I was able to fix my repos using a combination git-filter-repo and git interactive rebase.
Git-filter-repo took care of deleting and/or renaming files throughout the entire git repo history. An interactive git rebase allowed me to delete a couple leftover commits that were no longer needed. I created a new repo in Github & pushed the new local repo to it. I kept the old Github repo as a backup.
I discovered a few things along the way - hopefully this will help somebody.
1. Installation. Easiest way to install git-filter-repo on a Linux machine: sudo apt install git-filter-repo
2. General paradigm. 'git filter-repo' is acting as - you guessed it - a filter. Loosely speaking, think of it as passing a net through your entire repo history. Only the files caught by the net are operated on. For example, the '--path' option filters by path/filename and keeps only those files that match. They are "caught by the net" so they're the only ones that remain - all others are deleted.
3. Deleting files. Deleting files requires using both the '--path' and the '--invert-paths' options in the same command (i.e. there is no '--delete' option). The '--path' option catches selected files in the net. The '--invert-paths' option inverts what would normally be done with those files. Since they would normally be kept, they are instead deleted. For example, to delete the file 'january.txt' you would use git filter-repo --path january.txt --invert-paths
.
4. Must specify full path. 'git filter-repo' needs the full path, starting just below the repo name. Suppose I want to delete the file 'repo_name/dir1/dir2/january.txt'. If I navigate to dir2 and type git filter-repo --path january.txt --invert-paths
, the file will NOT be deleted. That's because it's only looking under repo_name/ (i.e. it's looking for the file 'repo_name/january.txt' instead of 'repo_name/dir1/dir2/january.txt'). The correct command would be git filter-repo --path dir1/dir2/january.txt --invert-paths
.
5. Can't rename filenames with colons ('file:name.txt') 'git filter-repo' cannot rename a file with a colon (:) in its name. The format of the command is git filter-repo --path-rename <oldname:newname>
. Note that there's a colon in the command itself. When one of your file names also contains a colon, git-filter-repo gives an error saying, "...only one colon expected in argument." This
appears to be an inherent limitation of git-filter-repo, rather than relating to whether you're on Linux or Windows (I was on Linux when I tried it).

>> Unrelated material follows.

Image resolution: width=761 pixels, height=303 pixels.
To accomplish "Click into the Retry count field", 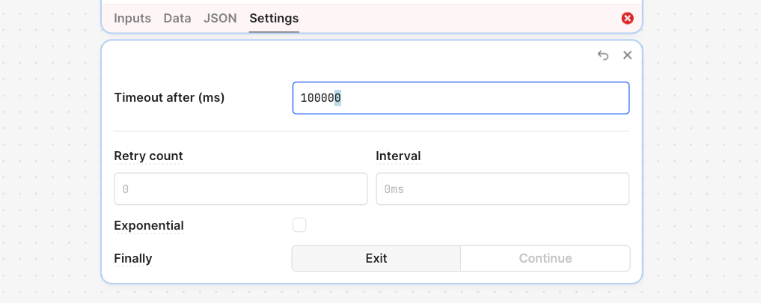I will tap(241, 189).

6. Wildcards search all directories. Globs/wildcards on 'git filter-repo' operate on the entire history and directory structure of the repo. This is true regardless of 1) the branch you've checked out, 2) which commit you're on, or 3) the directory you're currently in. The first two you probably want but the third has some gotchas. For example, suppose you want to delete all the text files in the directory 'repo_name/dir1/dir2'. If you navigate down to dir2/ and type git filter-repo --path-glob '*.txt' --invert-paths
, you will delete all .txt files throughout your entire git repo's directory structure - not just those in dir2. Instead, you must specify the full path to the files, so you'd need to do git filter-repo --path-glob 'dir1/dir2/*.txt' --invert-paths
. This will delete only the text files in dir2.